**YOUR ASSIGNMENT**: Return the line containing "You are a computer-use agent." together with every later line up to the end of the records, exactly and with no pictures; return nothing else.

-- ENTRIES SUPPLIED follows --

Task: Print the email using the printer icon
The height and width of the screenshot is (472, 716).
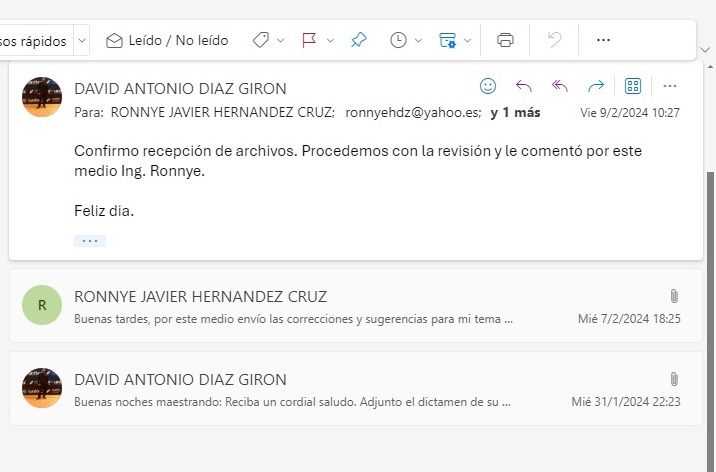Action: coord(506,40)
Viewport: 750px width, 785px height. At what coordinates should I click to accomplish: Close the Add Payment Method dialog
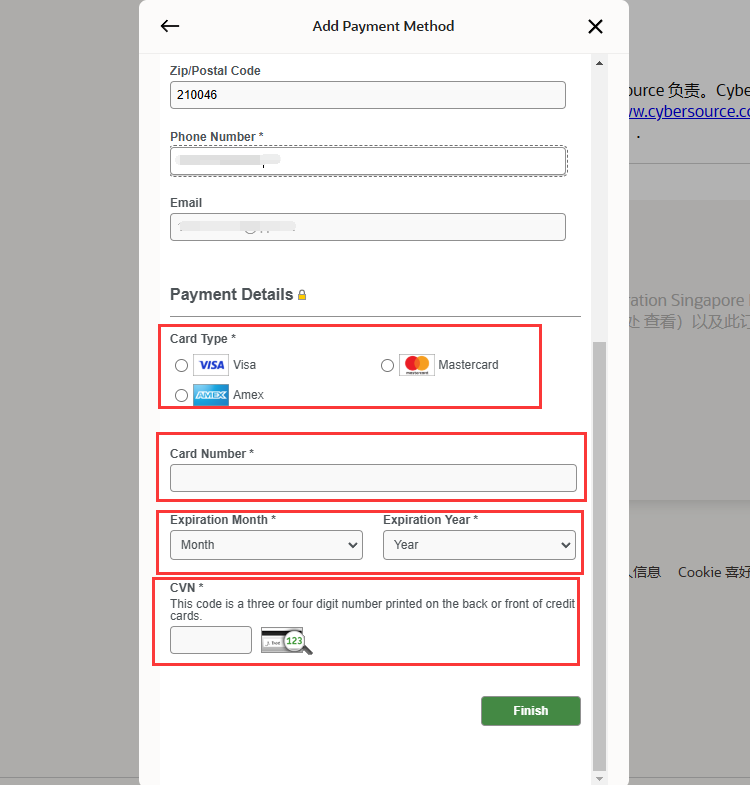tap(595, 27)
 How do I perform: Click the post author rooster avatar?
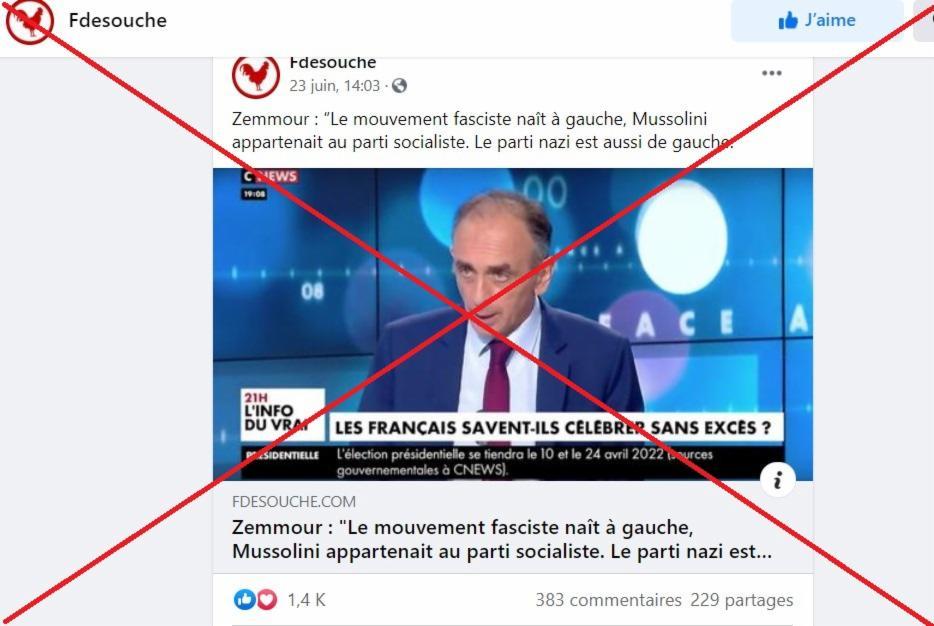(x=256, y=76)
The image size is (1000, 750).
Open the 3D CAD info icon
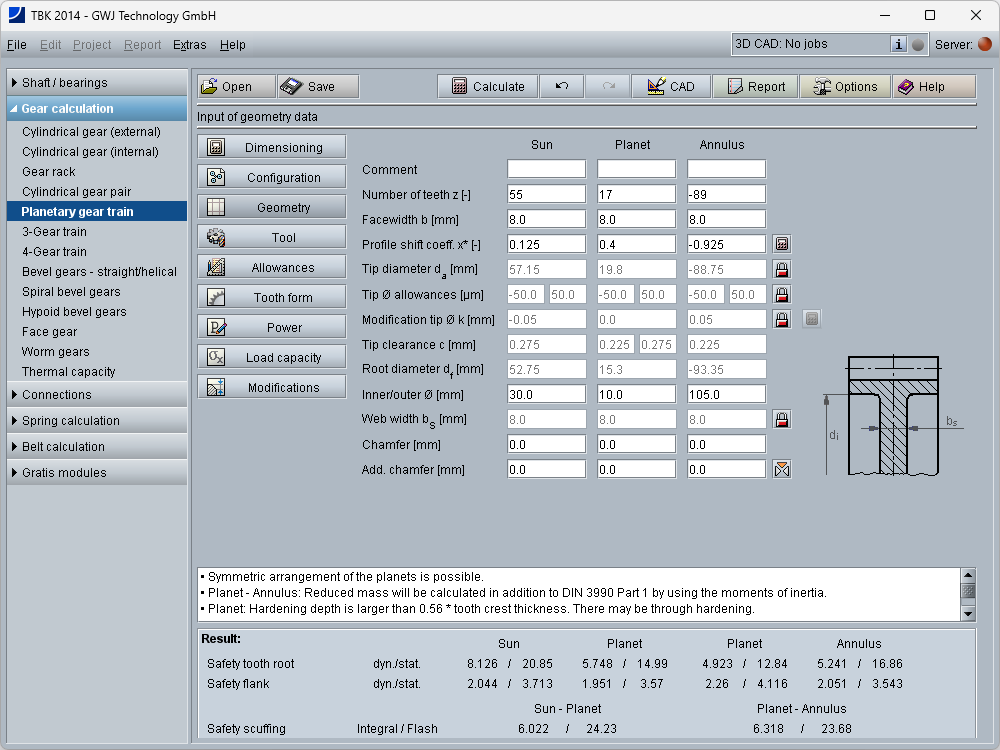coord(898,44)
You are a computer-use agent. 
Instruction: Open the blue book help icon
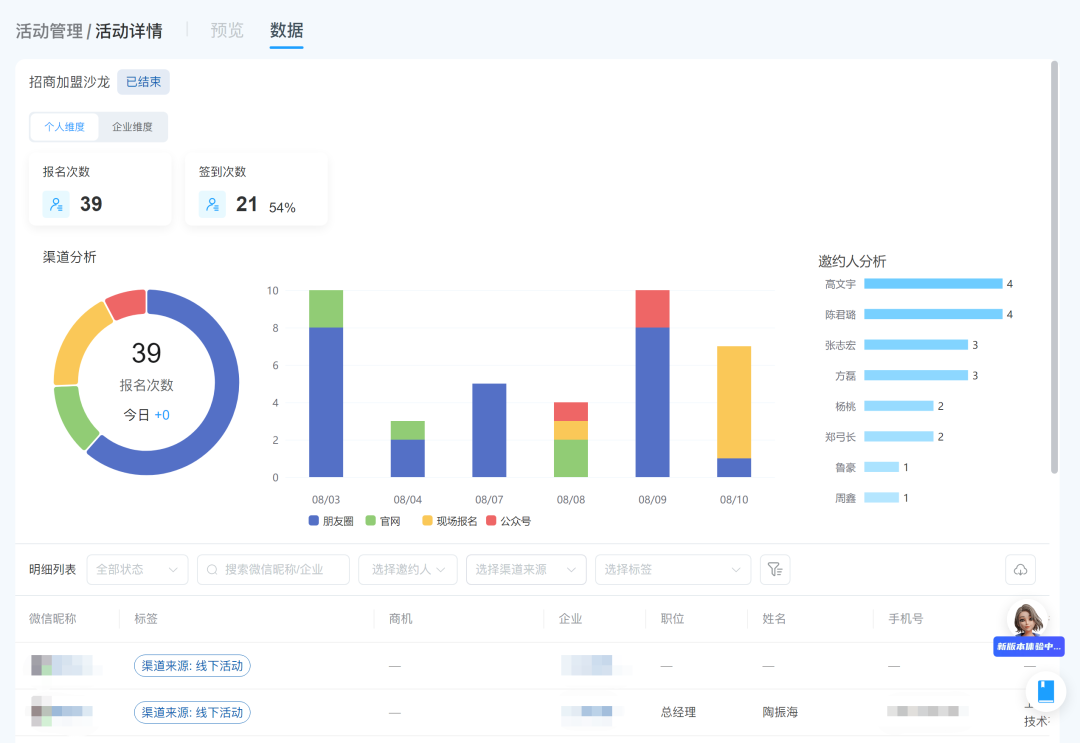(1046, 691)
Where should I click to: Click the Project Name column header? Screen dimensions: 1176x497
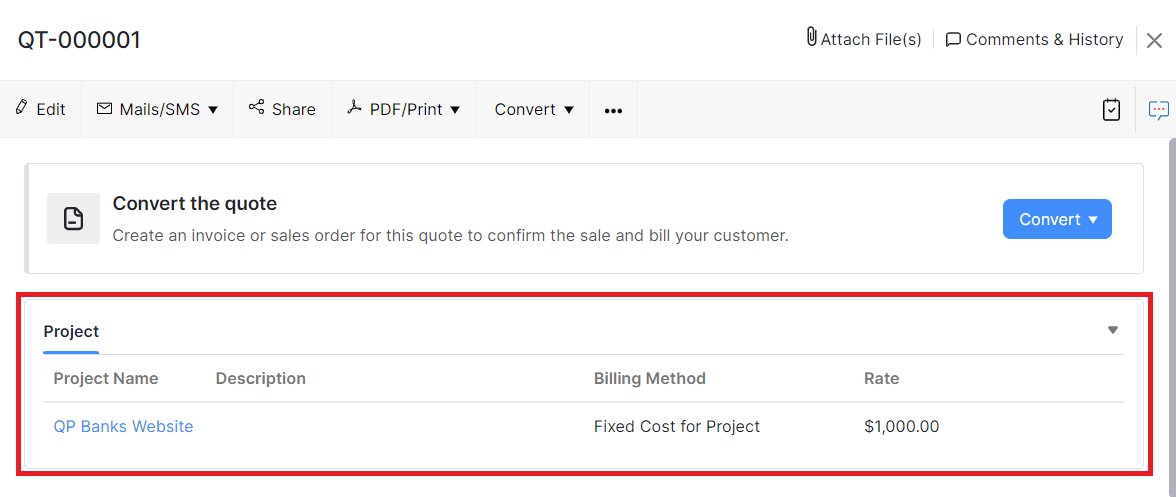(x=106, y=378)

-- ENTRIES SUPPLIED concluded --

**SOLUTION**:
You are a computer-use agent. 
Instruction: Open the blue book help icon
(1046, 691)
Where should I click to: Click the Project Name column header? Screen dimensions: 1176x497
(x=106, y=378)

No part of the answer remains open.